For some commuters who make stopping for a cup of coffee part of their daily routine, the morning drive to work may never be the same. In the wee hours of the morning, General Motors enabled a new feature, called Marketplace, in about two million vehicles, with the ultimate aim of enabling twice that many. It lets car owners order things like coffee and fast food using the touchscreens in their dashboards and pay for items in advance. No more waiting for an order to be assembled at the local fry shack. It should be ready and waiting when commuters arrive.
Many retailers, including Starbucks, already allow mobile ordering via smartphone apps. But with cars morphing into what industry insiders call “the third screen,” auto executives foresee some portion of commerce shifting to in-vehicle purchases, with the result of entirely new revenue streams as they snag a percentage of those transactions.
Using the 4G LTE connection in millions of GM vehicles produced for the 2017 and 2018 model years, the automaker is linking customers with restaurants, gas stations, coffee shops, and hotels.

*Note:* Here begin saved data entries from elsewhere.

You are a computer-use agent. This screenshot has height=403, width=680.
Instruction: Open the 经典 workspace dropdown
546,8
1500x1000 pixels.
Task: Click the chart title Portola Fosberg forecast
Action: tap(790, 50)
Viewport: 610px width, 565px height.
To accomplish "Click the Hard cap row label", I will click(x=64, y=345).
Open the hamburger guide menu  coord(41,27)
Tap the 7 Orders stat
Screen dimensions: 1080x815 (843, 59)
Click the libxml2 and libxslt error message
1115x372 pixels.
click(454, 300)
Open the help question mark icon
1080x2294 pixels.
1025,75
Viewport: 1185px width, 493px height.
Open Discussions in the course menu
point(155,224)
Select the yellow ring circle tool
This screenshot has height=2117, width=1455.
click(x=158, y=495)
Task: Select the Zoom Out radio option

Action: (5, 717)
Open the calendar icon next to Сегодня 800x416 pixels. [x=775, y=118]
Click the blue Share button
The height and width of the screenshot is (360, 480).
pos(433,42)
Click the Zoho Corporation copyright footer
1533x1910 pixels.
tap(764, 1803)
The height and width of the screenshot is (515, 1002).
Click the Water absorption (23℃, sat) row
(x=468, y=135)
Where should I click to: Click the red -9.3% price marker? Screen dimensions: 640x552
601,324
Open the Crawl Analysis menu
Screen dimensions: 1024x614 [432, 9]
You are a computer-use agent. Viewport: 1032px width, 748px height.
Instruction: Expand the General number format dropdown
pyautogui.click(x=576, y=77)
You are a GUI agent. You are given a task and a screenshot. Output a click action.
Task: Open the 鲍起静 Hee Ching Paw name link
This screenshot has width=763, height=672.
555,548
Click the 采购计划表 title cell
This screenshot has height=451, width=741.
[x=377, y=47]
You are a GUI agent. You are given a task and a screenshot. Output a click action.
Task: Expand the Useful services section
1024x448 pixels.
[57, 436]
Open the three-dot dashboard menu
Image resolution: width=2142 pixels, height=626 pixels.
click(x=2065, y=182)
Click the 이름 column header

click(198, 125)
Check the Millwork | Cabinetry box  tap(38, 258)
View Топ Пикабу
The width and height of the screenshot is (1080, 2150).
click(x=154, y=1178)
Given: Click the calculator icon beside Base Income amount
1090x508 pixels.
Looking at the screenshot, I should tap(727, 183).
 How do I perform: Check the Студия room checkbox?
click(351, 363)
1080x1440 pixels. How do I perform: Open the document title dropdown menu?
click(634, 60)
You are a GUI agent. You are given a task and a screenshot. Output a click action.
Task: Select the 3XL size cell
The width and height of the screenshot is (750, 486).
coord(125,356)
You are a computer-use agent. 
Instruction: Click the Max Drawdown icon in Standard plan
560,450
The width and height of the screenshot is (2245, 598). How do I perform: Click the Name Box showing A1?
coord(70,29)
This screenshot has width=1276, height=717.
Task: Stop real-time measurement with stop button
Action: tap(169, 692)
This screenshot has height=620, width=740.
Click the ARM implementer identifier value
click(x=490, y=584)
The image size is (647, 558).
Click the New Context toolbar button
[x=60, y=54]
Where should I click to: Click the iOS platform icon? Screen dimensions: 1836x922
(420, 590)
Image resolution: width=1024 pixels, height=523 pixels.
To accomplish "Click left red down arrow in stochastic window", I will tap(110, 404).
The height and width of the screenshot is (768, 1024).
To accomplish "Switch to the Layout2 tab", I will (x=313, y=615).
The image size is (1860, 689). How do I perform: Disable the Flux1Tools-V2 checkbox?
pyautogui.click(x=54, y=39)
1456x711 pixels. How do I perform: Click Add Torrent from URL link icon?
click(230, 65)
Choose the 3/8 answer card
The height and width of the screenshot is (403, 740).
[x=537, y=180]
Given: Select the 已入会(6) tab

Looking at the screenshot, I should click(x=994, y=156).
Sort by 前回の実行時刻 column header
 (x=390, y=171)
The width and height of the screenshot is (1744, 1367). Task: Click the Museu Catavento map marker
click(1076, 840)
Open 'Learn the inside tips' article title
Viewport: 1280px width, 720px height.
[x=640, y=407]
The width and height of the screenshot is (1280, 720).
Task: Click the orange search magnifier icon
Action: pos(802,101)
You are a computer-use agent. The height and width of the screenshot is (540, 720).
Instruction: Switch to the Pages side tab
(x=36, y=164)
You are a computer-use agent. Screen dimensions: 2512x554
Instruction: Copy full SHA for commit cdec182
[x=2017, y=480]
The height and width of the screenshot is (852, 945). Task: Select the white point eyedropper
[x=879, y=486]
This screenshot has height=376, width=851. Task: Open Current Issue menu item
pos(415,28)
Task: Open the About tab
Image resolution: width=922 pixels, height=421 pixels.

GM’s initial partners include retailers such as Dunkin’ Donuts, TGI Fridays, Shell, ExxonMobil, and Priceline.com. Starbucks has signed on, too, and will enable the service in GM cars early in 2018. Other participants include Parkopedia, a service that allows drivers to find, reserve, and pay for parking, and the restaurant chains Applebee’s and IHOP. A spokesperson said more retailers will be added quickly, adding that the company is having conversations with national pizza-delivery outfits that have shown early interest in the platform.